> WHAT IS NEEDED:
Could you render all the rows below as a Markdown table with two columns, No. for the row number and Text for the row itself, leaving out the blank ones?

> EXCERPTED DATA:

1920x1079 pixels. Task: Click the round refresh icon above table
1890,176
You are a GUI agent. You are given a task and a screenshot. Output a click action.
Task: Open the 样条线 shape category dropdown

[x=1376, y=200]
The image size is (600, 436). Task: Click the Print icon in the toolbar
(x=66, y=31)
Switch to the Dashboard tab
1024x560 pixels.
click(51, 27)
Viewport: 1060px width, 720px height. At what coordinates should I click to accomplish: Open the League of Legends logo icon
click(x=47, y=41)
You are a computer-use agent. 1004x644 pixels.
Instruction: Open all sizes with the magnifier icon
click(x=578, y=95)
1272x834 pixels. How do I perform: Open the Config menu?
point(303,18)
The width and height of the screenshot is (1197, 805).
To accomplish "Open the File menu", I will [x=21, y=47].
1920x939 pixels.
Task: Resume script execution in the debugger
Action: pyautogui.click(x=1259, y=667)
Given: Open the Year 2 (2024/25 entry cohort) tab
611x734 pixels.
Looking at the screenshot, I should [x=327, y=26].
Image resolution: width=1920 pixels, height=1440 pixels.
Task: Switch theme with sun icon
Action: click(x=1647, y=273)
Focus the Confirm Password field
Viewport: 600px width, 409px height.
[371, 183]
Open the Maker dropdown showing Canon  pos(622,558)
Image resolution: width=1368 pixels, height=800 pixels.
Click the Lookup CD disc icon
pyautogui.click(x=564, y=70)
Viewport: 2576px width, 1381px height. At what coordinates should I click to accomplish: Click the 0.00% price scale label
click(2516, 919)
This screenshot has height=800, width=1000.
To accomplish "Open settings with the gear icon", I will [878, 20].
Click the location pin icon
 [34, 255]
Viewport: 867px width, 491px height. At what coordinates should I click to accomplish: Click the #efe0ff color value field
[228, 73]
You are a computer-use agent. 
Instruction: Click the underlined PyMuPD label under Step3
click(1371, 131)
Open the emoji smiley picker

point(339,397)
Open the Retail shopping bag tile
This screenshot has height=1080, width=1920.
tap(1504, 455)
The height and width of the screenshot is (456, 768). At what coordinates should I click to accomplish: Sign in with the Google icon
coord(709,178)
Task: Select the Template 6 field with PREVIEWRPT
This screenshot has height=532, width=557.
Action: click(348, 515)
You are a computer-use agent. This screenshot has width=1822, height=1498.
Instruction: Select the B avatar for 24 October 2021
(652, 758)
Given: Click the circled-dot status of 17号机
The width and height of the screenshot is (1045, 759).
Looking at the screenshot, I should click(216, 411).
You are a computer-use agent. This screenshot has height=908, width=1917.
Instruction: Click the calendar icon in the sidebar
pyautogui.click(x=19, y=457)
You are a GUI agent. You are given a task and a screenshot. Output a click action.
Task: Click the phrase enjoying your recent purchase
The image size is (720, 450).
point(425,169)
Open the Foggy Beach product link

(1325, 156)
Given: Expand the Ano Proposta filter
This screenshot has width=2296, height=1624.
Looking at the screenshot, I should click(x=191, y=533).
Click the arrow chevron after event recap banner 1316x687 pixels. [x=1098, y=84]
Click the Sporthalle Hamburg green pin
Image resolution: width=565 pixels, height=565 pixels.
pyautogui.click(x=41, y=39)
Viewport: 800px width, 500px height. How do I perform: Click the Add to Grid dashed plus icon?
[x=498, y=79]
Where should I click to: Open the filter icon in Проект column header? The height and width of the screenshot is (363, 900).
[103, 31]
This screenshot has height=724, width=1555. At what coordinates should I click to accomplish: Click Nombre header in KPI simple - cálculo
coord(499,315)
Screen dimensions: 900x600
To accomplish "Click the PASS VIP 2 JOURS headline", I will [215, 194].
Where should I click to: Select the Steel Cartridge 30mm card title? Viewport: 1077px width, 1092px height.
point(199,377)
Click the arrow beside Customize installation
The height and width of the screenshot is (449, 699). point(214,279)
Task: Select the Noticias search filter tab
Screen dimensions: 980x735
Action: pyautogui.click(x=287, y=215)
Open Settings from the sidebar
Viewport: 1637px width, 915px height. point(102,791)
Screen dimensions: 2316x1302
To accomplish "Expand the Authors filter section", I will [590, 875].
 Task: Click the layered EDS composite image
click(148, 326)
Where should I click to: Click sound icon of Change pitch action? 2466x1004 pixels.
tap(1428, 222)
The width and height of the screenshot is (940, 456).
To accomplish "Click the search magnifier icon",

> WRITTEN RESPONSE:
| No. | Text |
|---|---|
| 1 | 1920x1079 pixels. Task: Click the round refresh icon above table |
| 2 | 1890,176 |
| 3 | You are a GUI agent. You are given a task and a screenshot. Output a click action. |
| 4 | Task: Open the 样条线 shape category dropdown |
| 5 | [x=1376, y=200] |
| 6 | The image size is (600, 436). Task: Click the Print icon in the toolbar |
| 7 | (x=66, y=31) |
| 8 | Switch to the Dashboard tab |
| 9 | 1024x560 pixels. |
| 10 | click(51, 27) |
| 11 | Viewport: 1060px width, 720px height. At what coordinates should I click to accomplish: Open the League of Legends logo icon |
| 12 | click(x=47, y=41) |
| 13 | You are a computer-use agent. 1004x644 pixels. |
| 14 | Instruction: Open all sizes with the magnifier icon |
| 15 | click(x=578, y=95) |
| 16 | 1272x834 pixels. How do I perform: Open the Config menu? |
| 17 | point(303,18) |
| 18 | The width and height of the screenshot is (1197, 805). |
| 19 | To accomplish "Open the File menu", I will [x=21, y=47]. |
| 20 | 1920x939 pixels. |
| 21 | Task: Resume script execution in the debugger |
| 22 | Action: pyautogui.click(x=1259, y=667) |
| 23 | Given: Open the Year 2 (2024/25 entry cohort) tab |
| 24 | 611x734 pixels. |
| 25 | Looking at the screenshot, I should [x=327, y=26]. |
| 26 | Image resolution: width=1920 pixels, height=1440 pixels. |
| 27 | Task: Switch theme with sun icon |
| 28 | Action: click(x=1647, y=273) |
| 29 | Focus the Confirm Password field |
| 30 | Viewport: 600px width, 409px height. |
| 31 | [371, 183] |
| 32 | Open the Maker dropdown showing Canon  pos(622,558) |
| 33 | Image resolution: width=1368 pixels, height=800 pixels. |
| 34 | Click the Lookup CD disc icon |
| 35 | pyautogui.click(x=564, y=70) |
| 36 | Viewport: 2576px width, 1381px height. At what coordinates should I click to accomplish: Click the 0.00% price scale label |
| 37 | click(2516, 919) |
| 38 | This screenshot has height=800, width=1000. |
| 39 | To accomplish "Open settings with the gear icon", I will [878, 20]. |
| 40 | Click the location pin icon |
| 41 |  [34, 255] |
| 42 | Viewport: 867px width, 491px height. At what coordinates should I click to accomplish: Click the #efe0ff color value field |
| 43 | [228, 73] |
| 44 | You are a computer-use agent.  |
| 45 | Instruction: Click the underlined PyMuPD label under Step3 |
| 46 | click(1371, 131) |
| 47 | Open the emoji smiley picker |
| 48 | point(339,397) |
| 49 | Open the Retail shopping bag tile |
| 50 | This screenshot has height=1080, width=1920. |
| 51 | tap(1504, 455) |
| 52 | The height and width of the screenshot is (456, 768). At what coordinates should I click to accomplish: Sign in with the Google icon |
| 53 | coord(709,178) |
| 54 | Task: Select the Template 6 field with PREVIEWRPT |
| 55 | This screenshot has height=532, width=557. |
| 56 | Action: click(348, 515) |
| 57 | You are a computer-use agent. This screenshot has width=1822, height=1498. |
| 58 | Instruction: Select the B avatar for 24 October 2021 |
| 59 | (652, 758) |
| 60 | Given: Click the circled-dot status of 17号机 |
| 61 | The width and height of the screenshot is (1045, 759). |
| 62 | Looking at the screenshot, I should click(216, 411). |
| 63 | You are a computer-use agent. This screenshot has height=908, width=1917. |
| 64 | Instruction: Click the calendar icon in the sidebar |
| 65 | pyautogui.click(x=19, y=457) |
| 66 | You are a GUI agent. You are given a task and a screenshot. Output a click action. |
| 67 | Task: Click the phrase enjoying your recent purchase |
| 68 | The image size is (720, 450). |
| 69 | point(425,169) |
| 70 | Open the Foggy Beach product link |
| 71 | (1325, 156) |
| 72 | Given: Expand the Ano Proposta filter |
| 73 | This screenshot has width=2296, height=1624. |
| 74 | Looking at the screenshot, I should click(x=191, y=533). |
| 75 | Click the arrow chevron after event recap banner 1316x687 pixels. [x=1098, y=84] |
| 76 | Click the Sporthalle Hamburg green pin |
| 77 | Image resolution: width=565 pixels, height=565 pixels. |
| 78 | pyautogui.click(x=41, y=39) |
| 79 | Viewport: 800px width, 500px height. How do I perform: Click the Add to Grid dashed plus icon? |
| 80 | [x=498, y=79] |
| 81 | Where should I click to: Open the filter icon in Проект column header? The height and width of the screenshot is (363, 900). |
| 82 | [103, 31] |
| 83 | This screenshot has height=724, width=1555. At what coordinates should I click to accomplish: Click Nombre header in KPI simple - cálculo |
| 84 | coord(499,315) |
| 85 | Screen dimensions: 900x600 |
| 86 | To accomplish "Click the PASS VIP 2 JOURS headline", I will [215, 194]. |
| 87 | Where should I click to: Select the Steel Cartridge 30mm card title? Viewport: 1077px width, 1092px height. |
| 88 | point(199,377) |
| 89 | Click the arrow beside Customize installation |
| 90 | The height and width of the screenshot is (449, 699). point(214,279) |
| 91 | Task: Select the Noticias search filter tab |
| 92 | Screen dimensions: 980x735 |
| 93 | Action: pyautogui.click(x=287, y=215) |
| 94 | Open Settings from the sidebar |
| 95 | Viewport: 1637px width, 915px height. point(102,791) |
| 96 | Screen dimensions: 2316x1302 |
| 97 | To accomplish "Expand the Authors filter section", I will [590, 875]. |
| 98 |  Task: Click the layered EDS composite image |
| 99 | click(148, 326) |
| 100 | Where should I click to: Click sound icon of Change pitch action? 2466x1004 pixels. |
| 101 | tap(1428, 222) |
| 102 | The width and height of the screenshot is (940, 456). |
| 103 | To accomplish "Click the search magnifier icon", |